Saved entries
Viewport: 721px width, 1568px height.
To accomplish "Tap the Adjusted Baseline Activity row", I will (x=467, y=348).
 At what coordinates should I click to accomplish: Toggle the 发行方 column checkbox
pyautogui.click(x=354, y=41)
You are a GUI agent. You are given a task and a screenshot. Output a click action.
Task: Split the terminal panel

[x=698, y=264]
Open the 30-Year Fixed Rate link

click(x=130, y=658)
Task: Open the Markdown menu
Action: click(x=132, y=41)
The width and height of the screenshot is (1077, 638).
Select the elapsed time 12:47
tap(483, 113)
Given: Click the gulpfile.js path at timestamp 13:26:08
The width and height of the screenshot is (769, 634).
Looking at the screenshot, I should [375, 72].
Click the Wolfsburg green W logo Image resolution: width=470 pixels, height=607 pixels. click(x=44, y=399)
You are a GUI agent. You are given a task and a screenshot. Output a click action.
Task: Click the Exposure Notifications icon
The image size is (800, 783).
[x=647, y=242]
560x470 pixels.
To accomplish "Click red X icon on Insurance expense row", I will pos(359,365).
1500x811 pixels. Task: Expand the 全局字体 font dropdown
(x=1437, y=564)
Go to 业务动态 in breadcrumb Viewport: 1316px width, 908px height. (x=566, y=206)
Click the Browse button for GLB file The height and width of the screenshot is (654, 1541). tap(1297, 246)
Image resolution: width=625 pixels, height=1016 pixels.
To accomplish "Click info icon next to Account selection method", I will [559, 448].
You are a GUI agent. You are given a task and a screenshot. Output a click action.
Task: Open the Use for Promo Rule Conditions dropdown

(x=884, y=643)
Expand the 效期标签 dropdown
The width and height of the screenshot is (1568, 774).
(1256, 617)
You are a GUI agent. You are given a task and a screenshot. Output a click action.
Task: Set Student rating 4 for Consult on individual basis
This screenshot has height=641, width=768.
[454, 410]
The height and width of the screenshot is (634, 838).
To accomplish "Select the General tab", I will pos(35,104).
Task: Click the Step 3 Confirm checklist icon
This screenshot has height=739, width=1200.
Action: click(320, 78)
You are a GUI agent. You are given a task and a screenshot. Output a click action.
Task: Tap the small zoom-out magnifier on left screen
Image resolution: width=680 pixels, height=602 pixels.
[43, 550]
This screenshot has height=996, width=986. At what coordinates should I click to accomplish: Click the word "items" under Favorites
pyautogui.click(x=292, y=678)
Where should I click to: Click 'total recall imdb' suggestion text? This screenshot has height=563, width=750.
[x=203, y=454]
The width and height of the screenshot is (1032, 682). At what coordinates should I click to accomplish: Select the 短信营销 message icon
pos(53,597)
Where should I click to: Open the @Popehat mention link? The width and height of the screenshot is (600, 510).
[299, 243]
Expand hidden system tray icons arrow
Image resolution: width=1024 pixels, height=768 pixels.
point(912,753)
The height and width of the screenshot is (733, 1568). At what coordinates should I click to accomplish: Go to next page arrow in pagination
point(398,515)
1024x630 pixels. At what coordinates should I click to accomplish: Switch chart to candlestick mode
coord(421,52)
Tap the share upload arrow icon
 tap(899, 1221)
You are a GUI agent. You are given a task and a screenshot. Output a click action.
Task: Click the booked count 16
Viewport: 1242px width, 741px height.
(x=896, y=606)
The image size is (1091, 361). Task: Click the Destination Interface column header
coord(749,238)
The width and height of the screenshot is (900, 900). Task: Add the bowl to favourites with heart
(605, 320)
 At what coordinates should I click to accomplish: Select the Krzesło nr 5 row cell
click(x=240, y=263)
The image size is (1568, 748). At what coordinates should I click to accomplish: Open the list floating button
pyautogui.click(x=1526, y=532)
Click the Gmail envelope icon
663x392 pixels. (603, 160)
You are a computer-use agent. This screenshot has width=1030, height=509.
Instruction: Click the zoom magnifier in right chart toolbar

• DIRECTIONS FOR THIS TASK:
Give an exact reproduction of the lines from the one with "Tap the share upload arrow icon" to the final line of the entries, including both.

• RESULT FOR THIS EXERCISE:
Tap the share upload arrow icon
 tap(899, 1221)
You are a GUI agent. You are given a task and a screenshot. Output a click action.
Task: Click the booked count 16
Viewport: 1242px width, 741px height.
(x=896, y=606)
The image size is (1091, 361). Task: Click the Destination Interface column header
coord(749,238)
The width and height of the screenshot is (900, 900). Task: Add the bowl to favourites with heart
(605, 320)
 At what coordinates should I click to accomplish: Select the Krzesło nr 5 row cell
click(x=240, y=263)
The image size is (1568, 748). At what coordinates should I click to accomplish: Open the list floating button
pyautogui.click(x=1526, y=532)
Click the Gmail envelope icon
663x392 pixels. (603, 160)
You are a computer-use agent. This screenshot has width=1030, height=509.
Instruction: Click the zoom magnifier in right chart toolbar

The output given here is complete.